State v. Cannon

Summarized by:

  • Court: Oregon Court of Appeals
  • Area(s) of Law: Criminal Law
  • Date Filed: 09-13-2023
  • Case #: A176436
  • Judge(s)/Court Below: Shorr, P.J. for the Court; Mooney, J; Pagán, J.
  • Full Text Opinion

The determination of whether an image is “objectively lewd” “must be made through an examination of the characteristics of the exhibition as it would be perceived by a viewer of the display or recording, and not through an examination of the subjective intentions of the child, the intended viewer, or the person creating the display.” Parra-Sanchez, 324 Or. App. 712, 733 (2023).

 

Defendant appealed his convictions for encouraging child sexual abuse and bribe giving. The court only addressed two of the eleven assignments of error raised by defendant. Defendant assigned error to the trial court’s denial of his motion for judgment of acquittal.
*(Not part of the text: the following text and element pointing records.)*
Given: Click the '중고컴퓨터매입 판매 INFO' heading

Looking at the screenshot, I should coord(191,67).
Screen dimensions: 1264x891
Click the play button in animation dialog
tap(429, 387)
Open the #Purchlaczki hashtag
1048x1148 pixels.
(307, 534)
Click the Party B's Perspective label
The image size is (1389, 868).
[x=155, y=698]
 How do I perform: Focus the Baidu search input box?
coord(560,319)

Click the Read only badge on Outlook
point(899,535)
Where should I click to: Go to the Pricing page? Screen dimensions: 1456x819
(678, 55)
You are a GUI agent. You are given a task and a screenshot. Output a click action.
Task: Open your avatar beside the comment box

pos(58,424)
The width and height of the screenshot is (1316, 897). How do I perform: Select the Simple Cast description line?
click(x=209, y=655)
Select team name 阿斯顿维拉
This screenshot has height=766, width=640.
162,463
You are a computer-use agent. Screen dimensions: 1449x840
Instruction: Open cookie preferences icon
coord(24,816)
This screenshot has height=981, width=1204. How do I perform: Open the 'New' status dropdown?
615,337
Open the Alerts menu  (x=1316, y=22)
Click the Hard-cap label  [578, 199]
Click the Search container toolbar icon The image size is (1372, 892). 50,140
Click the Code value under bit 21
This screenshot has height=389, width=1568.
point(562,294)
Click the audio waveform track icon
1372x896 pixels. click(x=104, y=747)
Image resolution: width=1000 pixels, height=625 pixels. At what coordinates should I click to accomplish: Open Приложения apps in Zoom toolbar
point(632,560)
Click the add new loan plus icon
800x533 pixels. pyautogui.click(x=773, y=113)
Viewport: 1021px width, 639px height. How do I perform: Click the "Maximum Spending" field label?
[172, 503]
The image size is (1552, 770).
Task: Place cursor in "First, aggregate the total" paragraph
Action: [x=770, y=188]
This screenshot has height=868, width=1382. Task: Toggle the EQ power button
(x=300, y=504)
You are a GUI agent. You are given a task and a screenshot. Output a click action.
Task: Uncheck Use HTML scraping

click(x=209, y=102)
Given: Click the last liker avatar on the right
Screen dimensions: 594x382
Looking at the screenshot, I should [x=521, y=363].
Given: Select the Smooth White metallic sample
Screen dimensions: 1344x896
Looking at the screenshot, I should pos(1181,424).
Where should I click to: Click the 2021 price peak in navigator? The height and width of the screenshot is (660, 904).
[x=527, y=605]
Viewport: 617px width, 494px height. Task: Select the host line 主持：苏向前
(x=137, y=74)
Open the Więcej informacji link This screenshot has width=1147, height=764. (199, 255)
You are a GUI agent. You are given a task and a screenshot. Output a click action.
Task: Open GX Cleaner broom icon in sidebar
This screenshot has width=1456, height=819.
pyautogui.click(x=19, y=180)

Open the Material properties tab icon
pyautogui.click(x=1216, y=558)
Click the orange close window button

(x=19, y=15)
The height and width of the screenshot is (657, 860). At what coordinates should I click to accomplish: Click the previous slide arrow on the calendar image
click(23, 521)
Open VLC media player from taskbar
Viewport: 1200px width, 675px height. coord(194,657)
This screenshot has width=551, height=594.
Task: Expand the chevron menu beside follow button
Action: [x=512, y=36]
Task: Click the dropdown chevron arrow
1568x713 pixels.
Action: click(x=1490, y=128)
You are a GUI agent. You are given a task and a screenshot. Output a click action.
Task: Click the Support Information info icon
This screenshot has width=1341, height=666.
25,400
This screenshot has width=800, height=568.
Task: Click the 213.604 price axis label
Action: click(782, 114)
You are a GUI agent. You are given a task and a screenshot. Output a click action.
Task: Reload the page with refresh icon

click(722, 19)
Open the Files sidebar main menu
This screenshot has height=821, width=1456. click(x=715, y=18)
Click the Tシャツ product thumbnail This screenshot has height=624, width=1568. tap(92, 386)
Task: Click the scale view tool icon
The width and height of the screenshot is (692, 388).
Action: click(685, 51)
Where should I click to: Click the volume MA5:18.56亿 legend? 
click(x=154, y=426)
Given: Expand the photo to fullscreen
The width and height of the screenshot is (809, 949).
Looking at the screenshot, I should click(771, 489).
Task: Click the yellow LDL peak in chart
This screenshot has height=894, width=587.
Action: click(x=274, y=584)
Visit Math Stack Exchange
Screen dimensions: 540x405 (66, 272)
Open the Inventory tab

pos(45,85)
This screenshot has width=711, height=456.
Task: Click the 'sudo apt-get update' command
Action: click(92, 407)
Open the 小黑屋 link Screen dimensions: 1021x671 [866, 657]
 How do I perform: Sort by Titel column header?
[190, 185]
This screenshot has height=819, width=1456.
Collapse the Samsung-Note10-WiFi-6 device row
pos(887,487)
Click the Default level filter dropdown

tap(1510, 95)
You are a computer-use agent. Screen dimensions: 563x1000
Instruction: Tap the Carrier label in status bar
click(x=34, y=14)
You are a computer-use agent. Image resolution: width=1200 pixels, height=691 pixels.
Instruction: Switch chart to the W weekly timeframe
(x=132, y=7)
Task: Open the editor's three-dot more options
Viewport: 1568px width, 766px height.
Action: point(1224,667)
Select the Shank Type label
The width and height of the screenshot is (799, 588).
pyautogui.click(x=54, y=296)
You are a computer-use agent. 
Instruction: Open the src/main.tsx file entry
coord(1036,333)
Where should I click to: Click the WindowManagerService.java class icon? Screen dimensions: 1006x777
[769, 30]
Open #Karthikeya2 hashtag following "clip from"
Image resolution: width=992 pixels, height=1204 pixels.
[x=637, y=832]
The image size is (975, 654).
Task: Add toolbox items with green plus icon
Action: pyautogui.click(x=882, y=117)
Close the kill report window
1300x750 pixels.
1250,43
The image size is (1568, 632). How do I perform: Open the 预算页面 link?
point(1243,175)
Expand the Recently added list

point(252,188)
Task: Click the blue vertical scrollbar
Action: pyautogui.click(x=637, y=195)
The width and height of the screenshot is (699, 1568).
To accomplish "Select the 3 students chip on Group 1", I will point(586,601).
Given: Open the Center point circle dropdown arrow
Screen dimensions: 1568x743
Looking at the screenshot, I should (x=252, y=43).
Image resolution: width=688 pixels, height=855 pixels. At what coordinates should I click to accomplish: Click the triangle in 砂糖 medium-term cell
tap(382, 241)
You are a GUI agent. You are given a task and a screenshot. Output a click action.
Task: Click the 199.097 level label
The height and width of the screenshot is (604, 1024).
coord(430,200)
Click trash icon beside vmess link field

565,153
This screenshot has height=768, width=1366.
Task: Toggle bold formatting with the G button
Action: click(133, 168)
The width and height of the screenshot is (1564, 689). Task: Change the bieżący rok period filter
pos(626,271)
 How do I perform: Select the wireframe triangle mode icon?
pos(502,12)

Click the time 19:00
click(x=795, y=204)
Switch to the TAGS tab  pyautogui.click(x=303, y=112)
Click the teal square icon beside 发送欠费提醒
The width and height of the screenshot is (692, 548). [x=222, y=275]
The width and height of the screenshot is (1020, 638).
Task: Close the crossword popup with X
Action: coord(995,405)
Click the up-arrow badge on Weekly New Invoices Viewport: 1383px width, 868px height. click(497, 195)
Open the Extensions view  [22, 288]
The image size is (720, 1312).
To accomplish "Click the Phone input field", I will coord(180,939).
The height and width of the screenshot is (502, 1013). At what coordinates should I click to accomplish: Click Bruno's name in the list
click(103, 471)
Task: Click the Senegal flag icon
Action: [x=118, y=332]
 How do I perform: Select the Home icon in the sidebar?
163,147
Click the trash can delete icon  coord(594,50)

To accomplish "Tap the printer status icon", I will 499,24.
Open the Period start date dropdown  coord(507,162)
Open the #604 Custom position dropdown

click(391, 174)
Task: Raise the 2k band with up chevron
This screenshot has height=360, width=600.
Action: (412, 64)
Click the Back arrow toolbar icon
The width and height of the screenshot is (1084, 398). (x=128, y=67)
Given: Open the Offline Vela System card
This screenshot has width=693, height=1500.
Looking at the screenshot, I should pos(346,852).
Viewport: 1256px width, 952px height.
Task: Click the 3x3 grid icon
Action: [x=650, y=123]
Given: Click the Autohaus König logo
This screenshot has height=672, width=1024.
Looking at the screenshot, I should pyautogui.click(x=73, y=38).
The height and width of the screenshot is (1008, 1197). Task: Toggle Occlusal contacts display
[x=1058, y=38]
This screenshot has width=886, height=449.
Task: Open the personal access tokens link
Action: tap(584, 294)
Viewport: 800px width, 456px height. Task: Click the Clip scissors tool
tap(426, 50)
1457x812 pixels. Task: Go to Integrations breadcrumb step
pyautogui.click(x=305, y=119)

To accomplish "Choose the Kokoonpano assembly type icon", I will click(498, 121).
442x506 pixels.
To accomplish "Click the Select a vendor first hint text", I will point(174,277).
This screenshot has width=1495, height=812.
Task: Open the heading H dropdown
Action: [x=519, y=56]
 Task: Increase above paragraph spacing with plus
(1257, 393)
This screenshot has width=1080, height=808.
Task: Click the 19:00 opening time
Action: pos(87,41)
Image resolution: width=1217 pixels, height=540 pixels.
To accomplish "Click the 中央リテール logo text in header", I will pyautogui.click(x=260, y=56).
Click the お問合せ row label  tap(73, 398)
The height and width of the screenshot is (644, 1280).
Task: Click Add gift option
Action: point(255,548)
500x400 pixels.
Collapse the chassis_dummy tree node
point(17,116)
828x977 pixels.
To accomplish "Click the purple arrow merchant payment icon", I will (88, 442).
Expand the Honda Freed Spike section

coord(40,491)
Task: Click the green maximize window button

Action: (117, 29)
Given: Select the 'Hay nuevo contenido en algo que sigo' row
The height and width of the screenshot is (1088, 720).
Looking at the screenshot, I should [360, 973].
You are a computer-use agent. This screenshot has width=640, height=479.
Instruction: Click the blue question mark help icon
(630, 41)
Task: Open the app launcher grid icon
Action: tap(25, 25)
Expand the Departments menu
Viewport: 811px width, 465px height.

Two images of children at issue here were considered by prosecution to “depict sexually explicit conduct because they showed ‘lewd exhibitions of sexual or other intimate parts.” On appeal, defendant argued that both images did not meet the standard for “lewd exhibition of sexual or other intimate parts.” “The state must prove that the exhibition of a child’s sexual or intimate parts was objectively lewd, not simply that defendant found it to be sexually gratifying.” Parra-Sanchez, 324 Or. App. 712, 718 (2023). To be “objectively lewd” the “exhibition must be ‘itself salacious or focused on sex.” Id. at 721. The determination of whether an image is “objectively lewd” “must be made through an examination of the characteristics of the exhibition as it would be perceived by a viewer of the display or recording, and not through an examination of the subjective intentions of the child, the intended viewer, or the person creating the display.” Id. at 733. Applying six factors from United States v. Dost, the court found that as the children in the images are clothed, the image does not focus in on their genitalia, and the children are not posed in an unnatural way for their ages, the images do not show “objectively lewd” activity. As such, the court held that the trial court erred in denying defendant’s motion for judgment of acquittal. Reversed; remanded for resentencing; otherwise affirmed.